▸ Directions:
Beneath this instruction is a listing; print exactly the lines in it starting at the line that contains "You are a computer-use agent. The image size is (1347, 896)." and going through the line that contains "You are a computer-use agent. Viewport: 481px".

▸ Given records:
######
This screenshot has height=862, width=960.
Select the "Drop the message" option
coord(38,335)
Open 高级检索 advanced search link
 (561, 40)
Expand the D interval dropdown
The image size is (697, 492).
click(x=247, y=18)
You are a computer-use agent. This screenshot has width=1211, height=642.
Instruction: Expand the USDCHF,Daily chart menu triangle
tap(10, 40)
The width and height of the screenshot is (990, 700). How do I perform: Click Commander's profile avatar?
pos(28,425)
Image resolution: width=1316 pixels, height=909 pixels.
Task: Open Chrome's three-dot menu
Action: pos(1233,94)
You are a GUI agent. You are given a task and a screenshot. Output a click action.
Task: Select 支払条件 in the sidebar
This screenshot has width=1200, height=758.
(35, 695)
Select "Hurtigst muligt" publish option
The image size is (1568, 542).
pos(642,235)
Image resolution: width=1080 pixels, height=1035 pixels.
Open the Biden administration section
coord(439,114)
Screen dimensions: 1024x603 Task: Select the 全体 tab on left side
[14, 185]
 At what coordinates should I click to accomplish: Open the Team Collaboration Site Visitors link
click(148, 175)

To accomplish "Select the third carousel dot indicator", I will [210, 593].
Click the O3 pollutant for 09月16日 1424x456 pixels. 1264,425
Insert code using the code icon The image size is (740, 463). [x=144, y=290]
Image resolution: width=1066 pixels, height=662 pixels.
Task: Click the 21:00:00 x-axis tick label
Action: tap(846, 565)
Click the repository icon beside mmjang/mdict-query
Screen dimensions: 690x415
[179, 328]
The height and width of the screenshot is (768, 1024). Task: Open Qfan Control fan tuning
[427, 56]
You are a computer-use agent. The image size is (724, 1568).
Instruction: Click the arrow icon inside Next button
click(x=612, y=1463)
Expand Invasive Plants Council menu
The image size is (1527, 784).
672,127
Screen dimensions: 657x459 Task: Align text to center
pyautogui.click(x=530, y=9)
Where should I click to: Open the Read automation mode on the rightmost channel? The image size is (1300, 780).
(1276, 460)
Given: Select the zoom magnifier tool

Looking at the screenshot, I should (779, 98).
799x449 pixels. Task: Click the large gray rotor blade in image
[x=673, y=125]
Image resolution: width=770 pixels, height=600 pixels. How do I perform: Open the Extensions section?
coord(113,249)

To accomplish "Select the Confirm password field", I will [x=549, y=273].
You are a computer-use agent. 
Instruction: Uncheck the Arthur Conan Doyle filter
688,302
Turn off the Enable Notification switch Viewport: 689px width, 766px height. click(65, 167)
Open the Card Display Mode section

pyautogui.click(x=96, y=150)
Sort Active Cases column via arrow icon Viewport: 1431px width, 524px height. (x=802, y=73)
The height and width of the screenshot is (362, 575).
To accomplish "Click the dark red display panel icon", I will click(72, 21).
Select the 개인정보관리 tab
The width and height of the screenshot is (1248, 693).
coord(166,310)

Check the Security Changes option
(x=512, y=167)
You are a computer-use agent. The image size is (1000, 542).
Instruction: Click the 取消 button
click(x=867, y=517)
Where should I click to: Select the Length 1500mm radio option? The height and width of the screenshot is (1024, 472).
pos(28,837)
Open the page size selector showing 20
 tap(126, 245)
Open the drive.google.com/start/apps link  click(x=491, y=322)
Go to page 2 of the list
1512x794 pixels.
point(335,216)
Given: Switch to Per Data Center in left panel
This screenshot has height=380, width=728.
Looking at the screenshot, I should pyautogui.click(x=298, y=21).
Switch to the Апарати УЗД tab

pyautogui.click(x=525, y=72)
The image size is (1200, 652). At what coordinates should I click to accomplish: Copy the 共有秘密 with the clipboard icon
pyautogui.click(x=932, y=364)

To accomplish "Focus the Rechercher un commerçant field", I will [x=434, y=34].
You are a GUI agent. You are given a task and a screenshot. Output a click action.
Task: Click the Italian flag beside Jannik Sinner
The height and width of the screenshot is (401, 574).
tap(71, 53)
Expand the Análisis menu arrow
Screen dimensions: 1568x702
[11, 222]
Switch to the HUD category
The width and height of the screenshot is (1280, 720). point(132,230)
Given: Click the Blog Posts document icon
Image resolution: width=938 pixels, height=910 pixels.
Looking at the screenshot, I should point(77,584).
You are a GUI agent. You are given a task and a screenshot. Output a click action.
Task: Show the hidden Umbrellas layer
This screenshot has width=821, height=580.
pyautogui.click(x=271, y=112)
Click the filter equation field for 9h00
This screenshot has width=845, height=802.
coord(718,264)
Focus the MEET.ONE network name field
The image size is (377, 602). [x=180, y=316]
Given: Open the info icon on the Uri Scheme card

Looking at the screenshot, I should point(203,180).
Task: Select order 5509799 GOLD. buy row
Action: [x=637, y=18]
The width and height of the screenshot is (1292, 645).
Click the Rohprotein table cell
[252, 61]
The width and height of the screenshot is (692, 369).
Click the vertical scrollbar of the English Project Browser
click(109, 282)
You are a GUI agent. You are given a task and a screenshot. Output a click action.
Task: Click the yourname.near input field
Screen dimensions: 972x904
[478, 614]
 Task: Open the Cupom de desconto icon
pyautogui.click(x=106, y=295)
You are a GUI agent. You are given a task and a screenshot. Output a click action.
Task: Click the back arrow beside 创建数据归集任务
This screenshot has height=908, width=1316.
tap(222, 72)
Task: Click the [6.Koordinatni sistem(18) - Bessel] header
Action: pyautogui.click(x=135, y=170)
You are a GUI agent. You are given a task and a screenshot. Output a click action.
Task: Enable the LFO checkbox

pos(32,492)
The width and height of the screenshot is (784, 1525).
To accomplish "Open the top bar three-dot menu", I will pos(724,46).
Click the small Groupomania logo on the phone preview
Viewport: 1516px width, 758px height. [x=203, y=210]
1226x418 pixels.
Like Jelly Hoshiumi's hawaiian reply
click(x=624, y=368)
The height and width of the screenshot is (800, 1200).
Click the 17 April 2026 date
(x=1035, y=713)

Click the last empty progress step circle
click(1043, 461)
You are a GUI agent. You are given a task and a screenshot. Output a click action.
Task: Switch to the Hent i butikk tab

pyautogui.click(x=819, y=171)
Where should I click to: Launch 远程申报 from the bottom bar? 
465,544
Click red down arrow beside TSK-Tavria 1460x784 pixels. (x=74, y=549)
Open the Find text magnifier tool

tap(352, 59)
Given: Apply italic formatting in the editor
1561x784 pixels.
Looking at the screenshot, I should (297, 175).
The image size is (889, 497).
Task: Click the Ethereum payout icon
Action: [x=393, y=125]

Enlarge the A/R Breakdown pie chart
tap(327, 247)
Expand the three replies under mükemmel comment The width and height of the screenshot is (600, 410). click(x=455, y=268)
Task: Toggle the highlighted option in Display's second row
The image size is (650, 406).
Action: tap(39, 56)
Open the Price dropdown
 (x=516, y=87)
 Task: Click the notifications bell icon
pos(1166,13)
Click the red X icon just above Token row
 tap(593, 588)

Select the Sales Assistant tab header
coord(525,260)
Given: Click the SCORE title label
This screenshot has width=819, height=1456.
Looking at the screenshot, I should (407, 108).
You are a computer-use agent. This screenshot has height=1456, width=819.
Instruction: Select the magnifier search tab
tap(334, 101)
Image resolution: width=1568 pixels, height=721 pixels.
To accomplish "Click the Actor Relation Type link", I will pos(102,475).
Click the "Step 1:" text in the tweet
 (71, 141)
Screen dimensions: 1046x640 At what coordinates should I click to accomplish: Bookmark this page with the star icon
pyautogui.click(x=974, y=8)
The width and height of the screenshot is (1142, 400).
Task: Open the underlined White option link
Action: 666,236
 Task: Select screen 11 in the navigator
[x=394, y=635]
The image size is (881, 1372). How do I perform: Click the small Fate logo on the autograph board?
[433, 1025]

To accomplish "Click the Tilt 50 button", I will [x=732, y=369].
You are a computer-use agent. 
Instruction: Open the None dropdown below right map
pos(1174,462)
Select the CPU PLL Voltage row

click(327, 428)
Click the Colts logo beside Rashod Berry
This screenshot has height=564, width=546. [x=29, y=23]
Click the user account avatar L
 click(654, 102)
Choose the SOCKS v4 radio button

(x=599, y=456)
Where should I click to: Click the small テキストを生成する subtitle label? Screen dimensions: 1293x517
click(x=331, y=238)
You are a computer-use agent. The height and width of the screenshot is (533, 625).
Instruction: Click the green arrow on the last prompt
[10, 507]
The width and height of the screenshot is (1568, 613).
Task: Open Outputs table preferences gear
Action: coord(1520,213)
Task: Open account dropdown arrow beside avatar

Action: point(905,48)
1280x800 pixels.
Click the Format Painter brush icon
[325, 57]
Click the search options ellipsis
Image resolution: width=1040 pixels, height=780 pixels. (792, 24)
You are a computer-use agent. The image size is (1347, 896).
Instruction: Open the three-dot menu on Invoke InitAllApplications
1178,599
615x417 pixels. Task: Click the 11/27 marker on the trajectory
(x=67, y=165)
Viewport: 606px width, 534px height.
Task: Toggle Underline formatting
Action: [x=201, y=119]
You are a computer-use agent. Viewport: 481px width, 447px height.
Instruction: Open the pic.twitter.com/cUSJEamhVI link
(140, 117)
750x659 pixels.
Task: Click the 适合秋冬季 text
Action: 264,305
######
▸ Reply:
You are a computer-use agent. The image size is (1347, 896).
Instruction: Open the three-dot menu on Invoke InitAllApplications
1178,599
615x417 pixels. Task: Click the 11/27 marker on the trajectory
(x=67, y=165)
Viewport: 606px width, 534px height.
Task: Toggle Underline formatting
Action: [x=201, y=119]
You are a computer-use agent. Viewport: 481px width, 447px height.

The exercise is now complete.